* [Written request] Can you extract all of the entries below and copy each line unchanged?

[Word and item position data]
------------------------------------------------------------
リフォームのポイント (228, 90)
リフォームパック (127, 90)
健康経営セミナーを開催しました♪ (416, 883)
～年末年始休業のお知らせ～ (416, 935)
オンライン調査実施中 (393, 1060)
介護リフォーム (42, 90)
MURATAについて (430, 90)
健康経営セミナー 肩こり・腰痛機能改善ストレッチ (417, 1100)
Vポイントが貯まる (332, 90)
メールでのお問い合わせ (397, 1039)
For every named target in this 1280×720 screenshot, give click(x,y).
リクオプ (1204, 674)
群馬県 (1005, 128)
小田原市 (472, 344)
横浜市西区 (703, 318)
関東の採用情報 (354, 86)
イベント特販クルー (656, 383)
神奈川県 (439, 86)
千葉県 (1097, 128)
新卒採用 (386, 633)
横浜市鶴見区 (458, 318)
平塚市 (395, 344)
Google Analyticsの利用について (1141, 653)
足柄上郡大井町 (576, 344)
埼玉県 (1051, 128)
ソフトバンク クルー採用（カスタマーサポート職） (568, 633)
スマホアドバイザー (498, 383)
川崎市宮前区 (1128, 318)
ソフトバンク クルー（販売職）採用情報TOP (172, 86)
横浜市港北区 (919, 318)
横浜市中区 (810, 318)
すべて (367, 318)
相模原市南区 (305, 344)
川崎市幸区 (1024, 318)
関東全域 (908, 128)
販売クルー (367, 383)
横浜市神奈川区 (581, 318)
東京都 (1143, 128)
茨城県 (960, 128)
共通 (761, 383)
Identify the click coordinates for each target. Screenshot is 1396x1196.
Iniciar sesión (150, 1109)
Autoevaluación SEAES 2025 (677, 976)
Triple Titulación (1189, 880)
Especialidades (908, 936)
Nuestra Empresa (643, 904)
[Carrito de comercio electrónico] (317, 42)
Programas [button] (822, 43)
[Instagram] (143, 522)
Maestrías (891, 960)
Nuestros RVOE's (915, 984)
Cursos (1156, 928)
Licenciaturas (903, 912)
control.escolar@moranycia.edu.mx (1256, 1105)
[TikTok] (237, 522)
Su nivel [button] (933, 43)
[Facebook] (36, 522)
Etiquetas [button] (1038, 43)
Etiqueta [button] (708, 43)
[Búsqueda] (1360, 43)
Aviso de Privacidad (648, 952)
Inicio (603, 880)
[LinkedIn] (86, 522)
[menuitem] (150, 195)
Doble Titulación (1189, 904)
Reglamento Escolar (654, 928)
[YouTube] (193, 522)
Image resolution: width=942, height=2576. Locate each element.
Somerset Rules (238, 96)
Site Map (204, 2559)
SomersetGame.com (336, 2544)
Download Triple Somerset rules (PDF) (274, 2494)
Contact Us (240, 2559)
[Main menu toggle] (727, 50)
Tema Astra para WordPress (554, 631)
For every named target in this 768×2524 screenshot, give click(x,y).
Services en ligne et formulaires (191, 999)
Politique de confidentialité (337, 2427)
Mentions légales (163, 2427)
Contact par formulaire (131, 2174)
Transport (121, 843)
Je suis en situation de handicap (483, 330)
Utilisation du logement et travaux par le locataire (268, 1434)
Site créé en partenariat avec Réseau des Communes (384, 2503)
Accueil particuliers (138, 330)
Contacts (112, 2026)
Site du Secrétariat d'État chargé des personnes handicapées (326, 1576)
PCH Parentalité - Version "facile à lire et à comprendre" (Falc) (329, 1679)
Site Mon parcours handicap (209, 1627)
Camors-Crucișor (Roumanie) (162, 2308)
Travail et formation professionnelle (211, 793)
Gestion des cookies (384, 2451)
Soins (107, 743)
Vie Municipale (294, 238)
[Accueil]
------------------------------------------------------------
* [Correct response]
リフォームのポイント (228, 90)
リフォームパック (127, 90)
健康経営セミナーを開催しました♪ (416, 883)
～年末年始休業のお知らせ～ (416, 935)
オンライン調査実施中 (393, 1060)
介護リフォーム (42, 90)
MURATAについて (430, 90)
健康経営セミナー 肩こり・腰痛機能改善ストレッチ (417, 1100)
Vポイントが貯まる (332, 90)
メールでのお問い合わせ (397, 1039)
For every named target in this 1280×720 screenshot, give click(x,y).
リクオプ (1204, 674)
群馬県 (1005, 128)
小田原市 (472, 344)
横浜市西区 (703, 318)
関東の採用情報 (354, 86)
イベント特販クルー (656, 383)
神奈川県 (439, 86)
千葉県 (1097, 128)
新卒採用 (386, 633)
横浜市鶴見区 (458, 318)
平塚市 (395, 344)
Google Analyticsの利用について (1141, 653)
足柄上郡大井町 (576, 344)
埼玉県 (1051, 128)
ソフトバンク クルー採用（カスタマーサポート職） (568, 633)
スマホアドバイザー (498, 383)
川崎市宮前区 (1128, 318)
ソフトバンク クルー（販売職）採用情報TOP (172, 86)
横浜市港北区 (919, 318)
横浜市中区 (810, 318)
すべて (367, 318)
相模原市南区 (305, 344)
川崎市幸区 (1024, 318)
関東全域 (908, 128)
販売クルー (367, 383)
横浜市神奈川区 (581, 318)
東京都 (1143, 128)
茨城県 (960, 128)
共通 (761, 383)
Identify the click coordinates for each target. Screenshot is 1396x1196.
Iniciar sesión (150, 1109)
Autoevaluación SEAES 2025 (677, 976)
Triple Titulación (1189, 880)
Especialidades (908, 936)
Nuestra Empresa (643, 904)
[Carrito de comercio electrónico] (317, 42)
Programas [button] (822, 43)
[Instagram] (143, 522)
Maestrías (891, 960)
Nuestros RVOE's (915, 984)
Cursos (1156, 928)
Licenciaturas (903, 912)
control.escolar@moranycia.edu.mx (1256, 1105)
[TikTok] (237, 522)
Su nivel [button] (933, 43)
[Facebook] (36, 522)
Etiquetas [button] (1038, 43)
Etiqueta [button] (708, 43)
[Búsqueda] (1360, 43)
Aviso de Privacidad (648, 952)
Inicio (603, 880)
[LinkedIn] (86, 522)
[menuitem] (150, 195)
Doble Titulación (1189, 904)
Reglamento Escolar (654, 928)
[YouTube] (193, 522)
Image resolution: width=942, height=2576. Locate each element.
Somerset Rules (238, 96)
Site Map (204, 2559)
SomersetGame.com (336, 2544)
Download Triple Somerset rules (PDF) (274, 2494)
Contact Us (240, 2559)
[Main menu toggle] (727, 50)
Tema Astra para WordPress (554, 631)
For every named target in this 768×2524 screenshot, give click(x,y).
Services en ligne et formulaires (191, 999)
Politique de confidentialité (337, 2427)
Mentions légales (163, 2427)
Contact par formulaire (131, 2174)
Transport (121, 843)
Je suis en situation de handicap (483, 330)
Utilisation du logement et travaux par le locataire (268, 1434)
Site créé en partenariat avec Réseau des Communes (384, 2503)
Accueil particuliers (138, 330)
Contacts (112, 2026)
Site du Secrétariat d'État chargé des personnes handicapées (326, 1576)
PCH Parentalité - Version "facile à lire et à comprendre" (Falc) (329, 1679)
Site Mon parcours handicap (209, 1627)
Camors-Crucișor (Roumanie) (162, 2308)
Travail et formation professionnelle (211, 793)
Gestion des cookies (384, 2451)
Soins (107, 743)
Vie Municipale (294, 238)
[Accueil]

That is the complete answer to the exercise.